In person, a handshake can be used to greet someone or finalize an agreement with them. The same is true online.

https://blog.hubspot.com/hs-fs/hubfs/ssl-handshake-failed_6.webp?width=1785&height=1200&name=ssl-handshake-failed_6.webp

Team fixing SSL Handshake Failed error on their client device

When devices on a network — say, a browser and a web server — share encryption algorithms, keys, and other details about their connection before finally agreeing to exchange data, it’s called an SSL handshake.
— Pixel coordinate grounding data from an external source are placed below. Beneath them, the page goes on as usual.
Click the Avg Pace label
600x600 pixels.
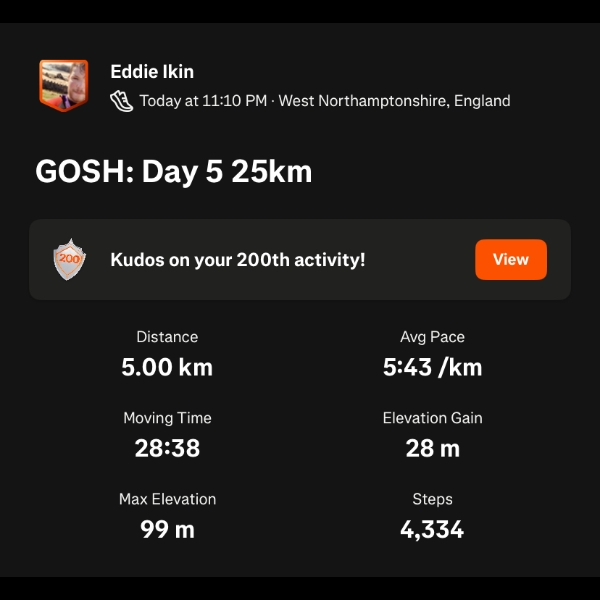pyautogui.click(x=432, y=337)
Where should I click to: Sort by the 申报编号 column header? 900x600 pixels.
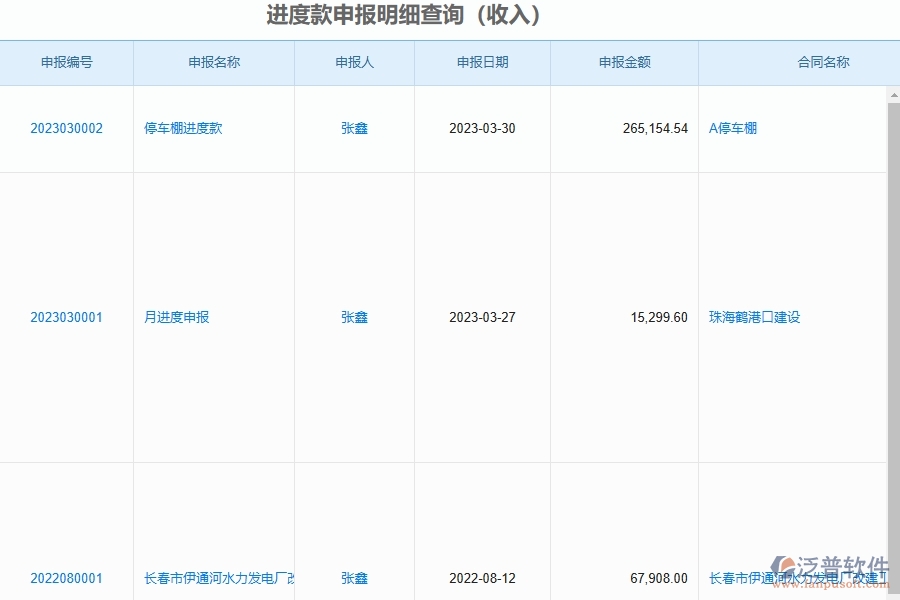tap(66, 62)

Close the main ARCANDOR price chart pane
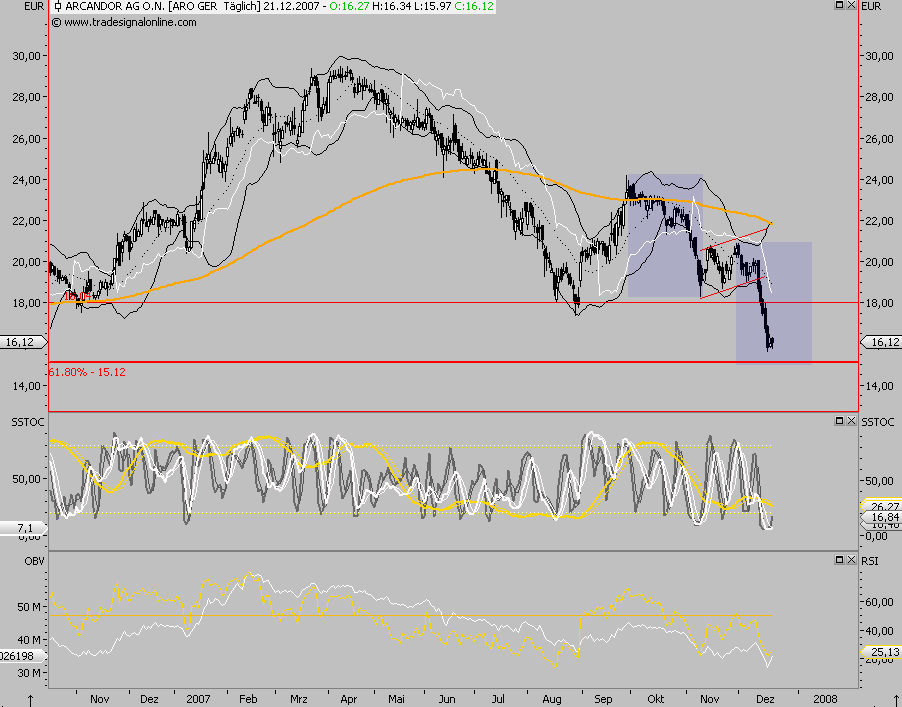[850, 6]
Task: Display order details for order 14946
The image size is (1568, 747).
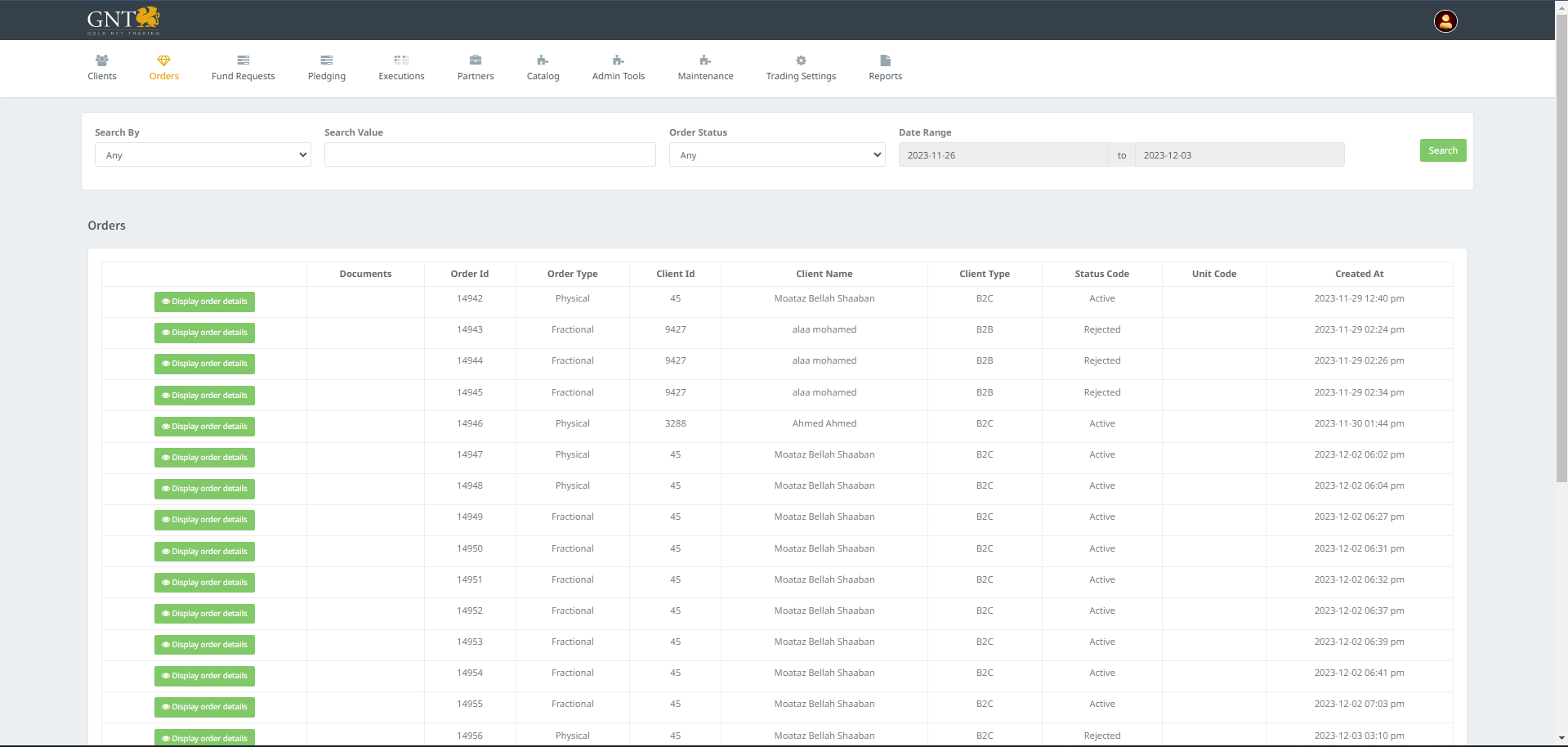Action: [x=204, y=427]
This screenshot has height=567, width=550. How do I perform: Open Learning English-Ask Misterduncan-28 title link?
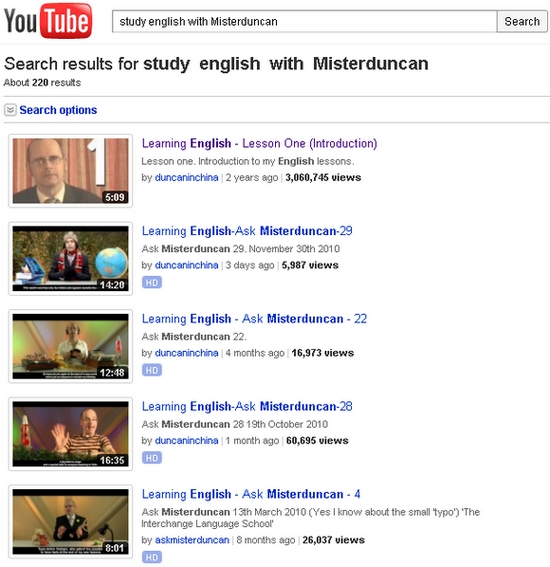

During this handshake, the browser and server might ask to see each other’s SSL certificates to verify them.

This handshake is essential for establishing a secure connection before transferring data, so it’s important to understand what an SSL handshake is and what to do if it fails.

SSL Handshake

The SSL handshake is the process in which a client and server establish the encryption algorithms and secret keys they will use to communicate with each other securely, and exchange and validate each other’s digital certificates.

Note: SSL and TLS are both cryptographic protocols that enable clients and servers operating over a network to communicate with each other securely. TLS has replaced SSL, but SSL is still a more commonly used term so we’ll continue to use it in this post.

SSL Handshake Steps

The exact steps in an SSL handshake vary depending on the version of SSL the client and server decide to use, but the general process is outlined below.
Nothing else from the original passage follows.